Perhaps this is a naive question, but in my recent (admittedly limited) readings about AdS spaces, I keep wondering why they seem to be such a hotbed for theoretical research (AdS/CFT correspondence, etc.). To my understanding, an AdS space has constant negative curvature in a vacuum, which should yield an attractive universe, not one with accelerating expansion. An AdS space can be thought of as having a negative cosmological constant, while a universe with accelerating expansion would imply that such a constant be positive. Since we observe that our universe's expansion is accelerating, it seems that if anything, we should be seeking to model it as a de Sitter space.

Am I mistaken? What aspects of our universe do AdS spaces attempt to model?
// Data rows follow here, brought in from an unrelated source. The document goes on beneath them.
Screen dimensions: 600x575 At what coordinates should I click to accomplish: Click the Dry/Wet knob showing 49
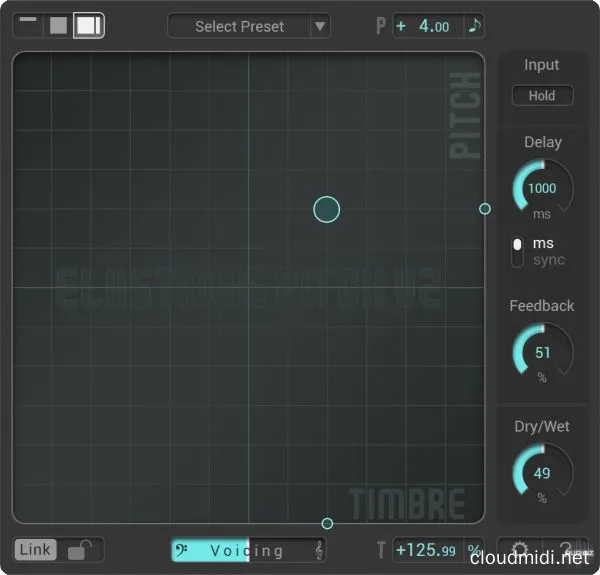pos(542,473)
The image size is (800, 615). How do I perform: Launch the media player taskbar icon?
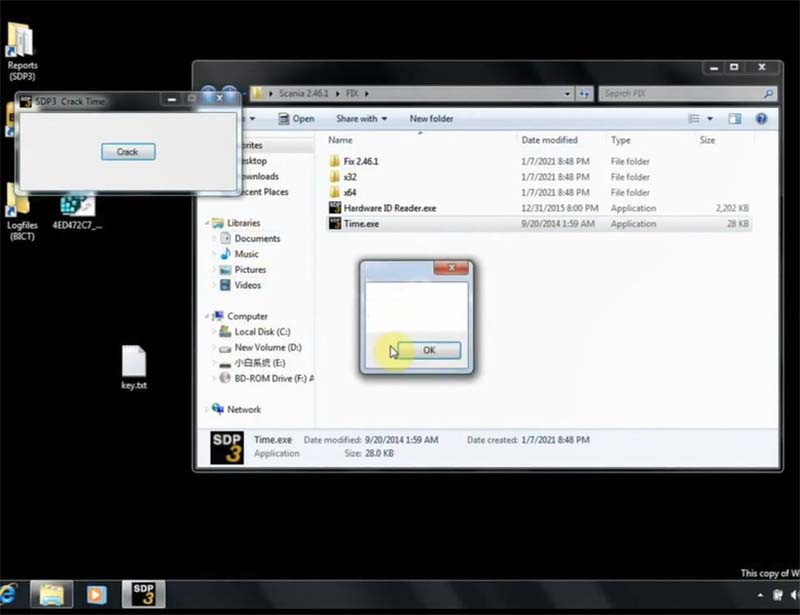tap(96, 595)
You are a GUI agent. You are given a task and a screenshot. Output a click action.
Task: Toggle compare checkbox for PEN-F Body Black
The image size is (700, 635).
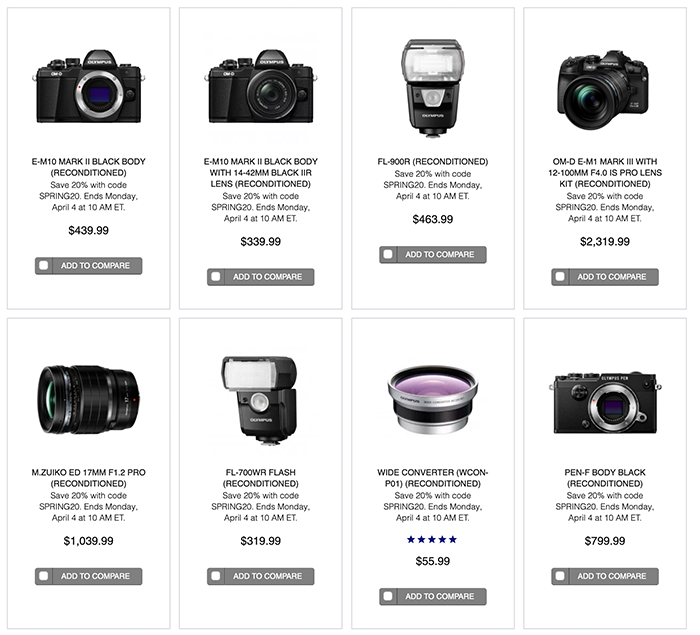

• I have very little knowledge of GR, so I don't know much about this. But from the little that I had heard about AdS, I had exactly the same question/doubt as you. Nice question, I hope somebody answers. – Physics Llama Jun 30 '14 at 21:12
• – Qmechanic Jun 30 '14 at 21:17
• I came to this exact thing reading "The Black Hole War". I kept asking myself "where is the cosmic horizon", and when we got to the part where he should have explained this, the acceleration went in the opposite direction. I might still ask something if I can obtain some novelty, but before that I might have to re-read the latter chapters again. The theorists seem to be a mess regarding how dark energy has impacted their work. – Alan Rominger Sep 23 '14 at 1:45

The reason why the AdS/CFT correspondence is interesting is not that AdS space is supposed to describe our universe, which, as you have correctly pointed out, would lead to conflicts with experiments. In the context of the correspondence, a four-dimensional (conformal) field theory is mapped to a string theory living in an $AdS_5\times S^5$ space, although there exist generalizations in which the AdS part is of higher or lower dimension than five.
One may now ask what is so special about AdS space that allows for such a duality? One way to approach this is to point out the rich symmetry content of this kind of spacetime. The isometry group of Anti-de Sitter space is given by $SO(4,2)$, which is precisely the conformal group in four dimensions.